Collected data entries:
※ ※ ※
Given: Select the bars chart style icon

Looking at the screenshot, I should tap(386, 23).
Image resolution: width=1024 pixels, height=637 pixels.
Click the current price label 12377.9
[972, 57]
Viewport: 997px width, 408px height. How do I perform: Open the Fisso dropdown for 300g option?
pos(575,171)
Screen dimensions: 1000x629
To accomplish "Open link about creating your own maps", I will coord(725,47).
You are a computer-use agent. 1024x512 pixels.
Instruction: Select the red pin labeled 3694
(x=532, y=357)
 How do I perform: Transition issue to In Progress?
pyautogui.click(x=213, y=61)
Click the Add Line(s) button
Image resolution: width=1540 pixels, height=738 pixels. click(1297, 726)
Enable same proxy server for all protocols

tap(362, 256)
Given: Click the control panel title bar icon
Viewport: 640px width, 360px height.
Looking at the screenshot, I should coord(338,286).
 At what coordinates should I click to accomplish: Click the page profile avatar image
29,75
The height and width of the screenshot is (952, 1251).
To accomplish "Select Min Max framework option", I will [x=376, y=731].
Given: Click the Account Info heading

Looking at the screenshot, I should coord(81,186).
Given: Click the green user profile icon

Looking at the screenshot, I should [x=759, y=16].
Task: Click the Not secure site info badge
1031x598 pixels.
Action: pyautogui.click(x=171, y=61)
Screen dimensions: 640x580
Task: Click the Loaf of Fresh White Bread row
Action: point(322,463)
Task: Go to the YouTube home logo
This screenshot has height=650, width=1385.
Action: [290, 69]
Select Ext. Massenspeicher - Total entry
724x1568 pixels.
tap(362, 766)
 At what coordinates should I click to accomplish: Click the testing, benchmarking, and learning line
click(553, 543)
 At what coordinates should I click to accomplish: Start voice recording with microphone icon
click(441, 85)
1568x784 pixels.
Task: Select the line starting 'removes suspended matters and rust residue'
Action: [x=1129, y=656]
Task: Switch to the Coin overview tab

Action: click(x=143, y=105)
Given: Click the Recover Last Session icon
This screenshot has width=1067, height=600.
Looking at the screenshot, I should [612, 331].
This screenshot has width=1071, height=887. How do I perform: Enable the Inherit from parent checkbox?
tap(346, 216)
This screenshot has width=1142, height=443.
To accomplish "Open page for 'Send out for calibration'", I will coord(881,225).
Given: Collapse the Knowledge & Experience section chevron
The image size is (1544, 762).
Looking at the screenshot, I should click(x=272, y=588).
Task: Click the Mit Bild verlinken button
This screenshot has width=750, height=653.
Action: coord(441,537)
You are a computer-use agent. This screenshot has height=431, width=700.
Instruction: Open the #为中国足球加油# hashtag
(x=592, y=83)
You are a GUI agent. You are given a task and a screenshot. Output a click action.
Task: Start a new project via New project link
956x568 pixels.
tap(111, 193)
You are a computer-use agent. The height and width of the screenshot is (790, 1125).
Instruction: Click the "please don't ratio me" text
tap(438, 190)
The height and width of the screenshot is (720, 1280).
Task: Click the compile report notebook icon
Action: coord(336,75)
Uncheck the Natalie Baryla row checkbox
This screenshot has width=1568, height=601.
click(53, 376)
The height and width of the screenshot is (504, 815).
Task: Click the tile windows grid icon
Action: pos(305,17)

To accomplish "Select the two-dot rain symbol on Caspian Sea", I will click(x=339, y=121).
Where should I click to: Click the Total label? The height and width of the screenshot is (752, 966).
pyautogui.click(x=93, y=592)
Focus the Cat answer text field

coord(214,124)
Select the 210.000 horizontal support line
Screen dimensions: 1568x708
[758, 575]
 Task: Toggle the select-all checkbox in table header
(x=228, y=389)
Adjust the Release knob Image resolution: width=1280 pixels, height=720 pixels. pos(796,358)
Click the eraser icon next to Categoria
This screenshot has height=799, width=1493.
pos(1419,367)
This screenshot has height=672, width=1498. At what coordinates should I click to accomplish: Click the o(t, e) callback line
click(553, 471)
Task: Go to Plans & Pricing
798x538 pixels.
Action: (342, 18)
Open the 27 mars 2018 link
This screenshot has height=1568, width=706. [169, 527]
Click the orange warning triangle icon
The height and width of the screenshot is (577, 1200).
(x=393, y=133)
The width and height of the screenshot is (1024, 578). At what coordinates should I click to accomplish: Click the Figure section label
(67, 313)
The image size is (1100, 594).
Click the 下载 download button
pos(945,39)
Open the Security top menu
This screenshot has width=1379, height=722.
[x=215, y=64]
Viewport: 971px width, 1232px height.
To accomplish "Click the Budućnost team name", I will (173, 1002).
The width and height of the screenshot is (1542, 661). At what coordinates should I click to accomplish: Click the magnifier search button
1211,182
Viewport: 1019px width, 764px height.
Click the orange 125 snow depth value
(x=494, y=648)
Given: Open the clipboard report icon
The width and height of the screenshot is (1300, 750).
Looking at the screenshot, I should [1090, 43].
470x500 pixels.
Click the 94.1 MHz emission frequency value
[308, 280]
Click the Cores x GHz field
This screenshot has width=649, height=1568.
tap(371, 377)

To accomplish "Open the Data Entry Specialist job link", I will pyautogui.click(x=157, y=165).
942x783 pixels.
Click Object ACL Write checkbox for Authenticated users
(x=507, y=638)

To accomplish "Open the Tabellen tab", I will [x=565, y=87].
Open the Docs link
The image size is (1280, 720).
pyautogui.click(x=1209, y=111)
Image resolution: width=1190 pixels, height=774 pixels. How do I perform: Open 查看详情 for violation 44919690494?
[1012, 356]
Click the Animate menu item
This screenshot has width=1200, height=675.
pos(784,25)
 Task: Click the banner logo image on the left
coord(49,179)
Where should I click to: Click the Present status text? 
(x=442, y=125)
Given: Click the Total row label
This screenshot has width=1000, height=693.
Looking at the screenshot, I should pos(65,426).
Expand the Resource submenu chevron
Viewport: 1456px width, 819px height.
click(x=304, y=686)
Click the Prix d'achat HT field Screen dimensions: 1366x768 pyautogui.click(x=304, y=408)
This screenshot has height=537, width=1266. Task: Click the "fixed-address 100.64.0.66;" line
※ ※ ※
What the task asks: When a line in the records holds the string "agent", copy that line.

Problem solution:
You are a computer-use agent. 1024x512 pixels.
You are a computer-use agent. This screenshot has height=431, width=700.
You are a GUI agent. You are given a task and a screenshot. Output a click action.
You are a computer-use agent. The height and width of the screenshot is (790, 1125).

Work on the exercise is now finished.